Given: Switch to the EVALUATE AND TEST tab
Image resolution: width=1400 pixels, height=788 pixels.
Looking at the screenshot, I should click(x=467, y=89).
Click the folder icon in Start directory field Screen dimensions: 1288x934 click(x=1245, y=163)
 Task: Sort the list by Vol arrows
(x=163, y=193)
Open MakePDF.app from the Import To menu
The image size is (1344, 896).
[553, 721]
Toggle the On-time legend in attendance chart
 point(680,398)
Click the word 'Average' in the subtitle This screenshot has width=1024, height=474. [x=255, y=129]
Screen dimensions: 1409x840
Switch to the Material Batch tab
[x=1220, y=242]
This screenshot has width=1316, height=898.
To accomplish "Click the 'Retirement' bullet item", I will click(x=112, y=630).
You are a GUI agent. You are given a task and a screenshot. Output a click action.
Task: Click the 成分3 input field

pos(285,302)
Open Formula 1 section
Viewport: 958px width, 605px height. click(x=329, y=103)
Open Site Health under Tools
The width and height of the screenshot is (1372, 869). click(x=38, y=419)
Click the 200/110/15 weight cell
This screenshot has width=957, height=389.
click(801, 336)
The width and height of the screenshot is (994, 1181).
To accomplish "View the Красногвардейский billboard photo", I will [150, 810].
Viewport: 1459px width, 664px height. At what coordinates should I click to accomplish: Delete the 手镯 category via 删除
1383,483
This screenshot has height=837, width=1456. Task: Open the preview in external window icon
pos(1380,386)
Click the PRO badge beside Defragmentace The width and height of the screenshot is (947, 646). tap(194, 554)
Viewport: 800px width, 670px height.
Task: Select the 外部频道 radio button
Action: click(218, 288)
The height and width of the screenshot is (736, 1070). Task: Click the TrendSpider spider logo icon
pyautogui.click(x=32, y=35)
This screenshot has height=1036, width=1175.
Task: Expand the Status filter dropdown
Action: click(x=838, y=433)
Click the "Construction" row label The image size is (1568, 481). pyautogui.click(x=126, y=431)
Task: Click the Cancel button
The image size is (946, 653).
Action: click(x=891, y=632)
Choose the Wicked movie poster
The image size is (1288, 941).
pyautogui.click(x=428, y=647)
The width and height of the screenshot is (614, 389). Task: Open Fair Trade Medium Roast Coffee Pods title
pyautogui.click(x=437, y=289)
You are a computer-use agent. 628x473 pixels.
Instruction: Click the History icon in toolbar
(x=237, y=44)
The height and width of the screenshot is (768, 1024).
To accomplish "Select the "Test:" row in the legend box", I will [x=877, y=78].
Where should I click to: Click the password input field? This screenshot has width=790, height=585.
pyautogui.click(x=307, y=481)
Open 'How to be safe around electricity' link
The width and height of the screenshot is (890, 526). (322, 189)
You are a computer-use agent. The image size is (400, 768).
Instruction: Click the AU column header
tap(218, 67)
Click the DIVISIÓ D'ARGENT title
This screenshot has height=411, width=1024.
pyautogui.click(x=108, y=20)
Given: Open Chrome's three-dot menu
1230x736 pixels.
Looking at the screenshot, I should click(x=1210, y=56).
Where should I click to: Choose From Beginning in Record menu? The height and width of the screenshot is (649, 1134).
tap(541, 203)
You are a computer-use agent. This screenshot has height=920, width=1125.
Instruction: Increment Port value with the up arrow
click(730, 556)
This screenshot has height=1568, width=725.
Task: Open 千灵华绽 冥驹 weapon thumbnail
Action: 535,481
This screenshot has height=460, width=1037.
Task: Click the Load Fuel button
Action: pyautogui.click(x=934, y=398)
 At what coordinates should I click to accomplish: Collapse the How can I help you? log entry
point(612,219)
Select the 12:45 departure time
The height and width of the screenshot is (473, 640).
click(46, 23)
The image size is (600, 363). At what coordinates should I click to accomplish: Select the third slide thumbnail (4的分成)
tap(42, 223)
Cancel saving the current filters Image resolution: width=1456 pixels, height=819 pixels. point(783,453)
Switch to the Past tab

□ □ □ □ □

§ **What needs to be done**: Write out exactly the lines from the beginning of the material above through the line with "Click the folder", including both and omitting all others.

§ **Solution**:
Given: Switch to the EVALUATE AND TEST tab
Image resolution: width=1400 pixels, height=788 pixels.
Looking at the screenshot, I should click(x=467, y=89).
Click the folder icon in Start directory field Screen dimensions: 1288x934 click(x=1245, y=163)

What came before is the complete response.